Do not administer to small children (under 3 years of age) for more than a week without a doctor's or pharmacist's recommendation.

Patients with liver or kidney disorders, as well as pregnant or breastfeeding women, should consult their doctor or pharmacist before using the medicine, as a large amount of benzyl alcohol may accumulate in their body and cause adverse reactions (metabolic acidosis).

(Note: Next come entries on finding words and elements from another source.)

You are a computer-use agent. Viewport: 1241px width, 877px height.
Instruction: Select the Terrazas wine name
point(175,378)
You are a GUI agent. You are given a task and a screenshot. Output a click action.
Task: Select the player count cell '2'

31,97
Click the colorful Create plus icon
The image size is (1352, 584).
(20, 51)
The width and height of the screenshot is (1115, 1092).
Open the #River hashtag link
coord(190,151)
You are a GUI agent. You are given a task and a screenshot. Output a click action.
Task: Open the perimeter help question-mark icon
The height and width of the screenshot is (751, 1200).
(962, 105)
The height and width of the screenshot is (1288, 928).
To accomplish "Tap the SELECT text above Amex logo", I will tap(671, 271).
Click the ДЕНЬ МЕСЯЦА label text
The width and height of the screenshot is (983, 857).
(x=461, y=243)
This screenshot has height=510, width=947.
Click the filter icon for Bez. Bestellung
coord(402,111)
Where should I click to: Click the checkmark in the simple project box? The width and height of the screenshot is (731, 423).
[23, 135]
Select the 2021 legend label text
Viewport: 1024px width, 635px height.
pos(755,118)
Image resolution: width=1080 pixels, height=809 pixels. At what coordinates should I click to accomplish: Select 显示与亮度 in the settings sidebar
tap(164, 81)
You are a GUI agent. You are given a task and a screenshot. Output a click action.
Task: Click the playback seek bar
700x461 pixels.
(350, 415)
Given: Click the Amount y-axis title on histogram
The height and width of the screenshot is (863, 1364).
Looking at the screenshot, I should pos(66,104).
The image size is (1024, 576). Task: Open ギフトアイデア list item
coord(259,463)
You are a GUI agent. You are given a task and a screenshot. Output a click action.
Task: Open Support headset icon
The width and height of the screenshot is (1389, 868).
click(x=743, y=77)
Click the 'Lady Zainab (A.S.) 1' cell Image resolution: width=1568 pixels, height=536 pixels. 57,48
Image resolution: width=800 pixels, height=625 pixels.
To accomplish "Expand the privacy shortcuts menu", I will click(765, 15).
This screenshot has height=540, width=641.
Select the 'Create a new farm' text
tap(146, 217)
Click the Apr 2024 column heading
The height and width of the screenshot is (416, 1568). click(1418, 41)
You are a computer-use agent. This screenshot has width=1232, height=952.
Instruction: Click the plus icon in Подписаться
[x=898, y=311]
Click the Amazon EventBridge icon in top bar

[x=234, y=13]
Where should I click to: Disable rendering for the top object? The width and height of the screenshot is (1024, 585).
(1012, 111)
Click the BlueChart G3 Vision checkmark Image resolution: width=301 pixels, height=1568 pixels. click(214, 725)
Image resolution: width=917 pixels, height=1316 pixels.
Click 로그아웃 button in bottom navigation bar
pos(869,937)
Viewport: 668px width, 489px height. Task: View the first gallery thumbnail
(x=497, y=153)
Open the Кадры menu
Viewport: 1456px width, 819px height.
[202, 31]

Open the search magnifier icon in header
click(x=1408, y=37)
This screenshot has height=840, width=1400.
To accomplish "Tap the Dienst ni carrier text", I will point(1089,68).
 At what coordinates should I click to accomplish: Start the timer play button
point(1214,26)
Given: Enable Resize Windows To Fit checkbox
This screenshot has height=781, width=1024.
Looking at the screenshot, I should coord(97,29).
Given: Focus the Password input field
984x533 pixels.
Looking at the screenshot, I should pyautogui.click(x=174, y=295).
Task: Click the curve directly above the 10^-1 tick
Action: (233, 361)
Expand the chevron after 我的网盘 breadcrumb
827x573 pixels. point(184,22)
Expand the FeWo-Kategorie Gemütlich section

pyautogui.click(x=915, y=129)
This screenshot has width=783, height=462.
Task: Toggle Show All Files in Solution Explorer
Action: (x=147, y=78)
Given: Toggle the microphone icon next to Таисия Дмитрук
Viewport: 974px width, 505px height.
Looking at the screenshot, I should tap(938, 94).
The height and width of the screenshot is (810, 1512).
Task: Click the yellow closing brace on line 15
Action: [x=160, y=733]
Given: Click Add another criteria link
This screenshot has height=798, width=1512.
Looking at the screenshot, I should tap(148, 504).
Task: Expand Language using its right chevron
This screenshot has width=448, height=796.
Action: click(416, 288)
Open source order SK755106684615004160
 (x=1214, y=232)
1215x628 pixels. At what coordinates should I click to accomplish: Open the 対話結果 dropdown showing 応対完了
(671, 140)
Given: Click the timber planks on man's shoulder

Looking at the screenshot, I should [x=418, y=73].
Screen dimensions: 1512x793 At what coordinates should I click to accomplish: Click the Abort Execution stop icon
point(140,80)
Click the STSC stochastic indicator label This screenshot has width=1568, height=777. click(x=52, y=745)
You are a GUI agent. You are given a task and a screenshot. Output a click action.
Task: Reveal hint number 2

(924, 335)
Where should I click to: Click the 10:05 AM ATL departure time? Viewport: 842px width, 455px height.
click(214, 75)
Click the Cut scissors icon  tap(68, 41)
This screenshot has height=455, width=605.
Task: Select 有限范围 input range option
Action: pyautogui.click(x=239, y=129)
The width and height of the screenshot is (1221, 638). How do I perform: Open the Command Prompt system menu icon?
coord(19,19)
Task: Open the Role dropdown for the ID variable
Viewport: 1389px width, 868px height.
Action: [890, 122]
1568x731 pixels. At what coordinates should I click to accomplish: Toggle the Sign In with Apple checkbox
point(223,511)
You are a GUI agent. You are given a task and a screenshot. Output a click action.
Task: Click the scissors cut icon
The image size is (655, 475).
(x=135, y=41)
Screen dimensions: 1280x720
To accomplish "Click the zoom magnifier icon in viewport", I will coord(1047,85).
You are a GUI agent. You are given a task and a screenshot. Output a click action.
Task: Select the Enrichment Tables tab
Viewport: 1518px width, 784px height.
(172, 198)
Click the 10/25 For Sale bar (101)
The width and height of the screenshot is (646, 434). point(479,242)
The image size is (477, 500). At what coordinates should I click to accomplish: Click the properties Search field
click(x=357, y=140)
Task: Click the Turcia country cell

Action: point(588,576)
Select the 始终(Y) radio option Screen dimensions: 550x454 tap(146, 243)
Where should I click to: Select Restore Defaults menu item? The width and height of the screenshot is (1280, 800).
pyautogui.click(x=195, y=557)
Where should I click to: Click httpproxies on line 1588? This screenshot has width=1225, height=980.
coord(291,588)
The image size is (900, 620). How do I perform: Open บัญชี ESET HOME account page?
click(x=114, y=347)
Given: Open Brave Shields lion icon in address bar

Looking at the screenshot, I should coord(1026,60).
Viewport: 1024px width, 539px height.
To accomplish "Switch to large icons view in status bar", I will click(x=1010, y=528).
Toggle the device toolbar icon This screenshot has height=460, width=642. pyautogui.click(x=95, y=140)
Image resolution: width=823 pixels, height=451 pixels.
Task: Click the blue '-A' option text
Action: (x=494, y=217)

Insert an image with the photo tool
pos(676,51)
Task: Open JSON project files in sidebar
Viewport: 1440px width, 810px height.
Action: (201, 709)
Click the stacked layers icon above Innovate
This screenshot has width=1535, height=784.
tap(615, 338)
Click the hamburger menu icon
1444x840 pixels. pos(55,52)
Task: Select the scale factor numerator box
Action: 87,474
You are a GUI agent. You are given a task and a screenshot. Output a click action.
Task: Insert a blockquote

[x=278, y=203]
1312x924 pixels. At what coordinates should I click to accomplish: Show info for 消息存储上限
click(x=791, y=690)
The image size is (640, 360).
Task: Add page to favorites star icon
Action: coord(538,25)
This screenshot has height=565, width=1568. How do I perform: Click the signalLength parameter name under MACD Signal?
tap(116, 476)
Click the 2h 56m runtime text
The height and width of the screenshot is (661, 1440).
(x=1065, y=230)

If the medicine is administered in high doses or intrathecally, solvents containing benzyl alcohol should not be used. A preservative-free 0.9% sodium chloride solution should be used to reconstitute the medicine.

The medicine contains less than 1 mmol (23 mg) of sodium per vial, which means the medicine is considered "sodium-free".

3. How to use the medicine

Your doctor will determine the dose of the medicine that is right for you. The scheme and method of administration depend on the treatment scheme used. The medicine can be administered as an intravenous infusion, intravenous injection, subcutaneously, or intrathecally.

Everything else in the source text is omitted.